文本分析技术类型有:1、文本分类,在文本分类中,文本分析软件学习如何将特定关键字与特定主题、用户意图或情绪相关联;2、文本提取,文本提取扫描文本并提取关键信息;3、主题建模,该方法识别非结构化成本中出现的相关关键字并将它们分组为主题或话题;4、PII 修订,它会自动检测和删除文档中的个人身份信息(PII),例如姓名等。
一、文本分析技术有哪些类型?
文本分析软件使用以下常见技术。
1、文本分类
在文本分类中,文本分析软件学习如何将特定关键字与特定主题、用户意图或情绪相关联。其使用以下方法实现此功能:
- 基于规则的分类根据预定义的语义成分或语法模式规则为文本分配标签。
- 基于机器学习的系统通过示例训练文本分析软件并提高其标记文本的准确性。其使用语言模型(例如朴素贝叶斯、支持向量机和深度学习)处理结构化数据和分类字词,以及开发两者之间的语法理解。
例如,积极评价通常包含好、快和太棒了等字词。 但是,消极评价可能包含不满意、慢和差等字词。数据科学家训练文本分析软件查找此类特定字词并将评价分类为积极或消极。这样,客户支持团队可以通过评论轻松监控客户情绪。
2、文本提取
文本提取扫描文本并提取关键信息。其可以识别一段文本中的关键字、产品属性、品牌名称、地点名称等。
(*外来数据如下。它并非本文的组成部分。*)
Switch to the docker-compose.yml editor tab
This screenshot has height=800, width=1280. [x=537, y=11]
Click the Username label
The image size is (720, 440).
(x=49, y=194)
提取软件应用以下方法:
- 正则表达式 (REGEX):指作为需提取内容前提条件的特定格式符号数组。
- 条件随机场 (CRFs):指通过评估特定模式或短语提取文本的机器学习方法。其比 REGEX 更加精细和灵活。
例如,您可以使用文本提取监控社交媒体上的品牌提及。手动跟踪社交媒体上的每次品牌提及是不可能的。文本提取将实时提示您品牌提及。
3、主题建模
主题建模方法识别非结构化成本中出现的相关关键字并将它们分组为主题或话题。这些方法可以阅读多个文本文档并根据文档中多个字词的出现频率将这些文档按话题排列。主题建模方法为进一步分析文档提供背景信息。
例如,您可以使用主题建模方法通读扫描的文档归档并将文档分类为发票、法律文档和客户协议。然后,您可以将不同的分析方法用于发票以获得财务洞察,或者用于客户协议以获得客户洞察。
4、PII 修订
PII 修订会自动检测和删除文档中的个人身份信息(PII),例如姓名、地址或账号。PII 修订可帮助保护隐私和符合当地法律法规。
例如,您可以在索引搜索解决方案中的文档之前分析支持票证和知识文章来检测和修订 PII。在此之后,搜索解决方案将不包含文档中的 PII。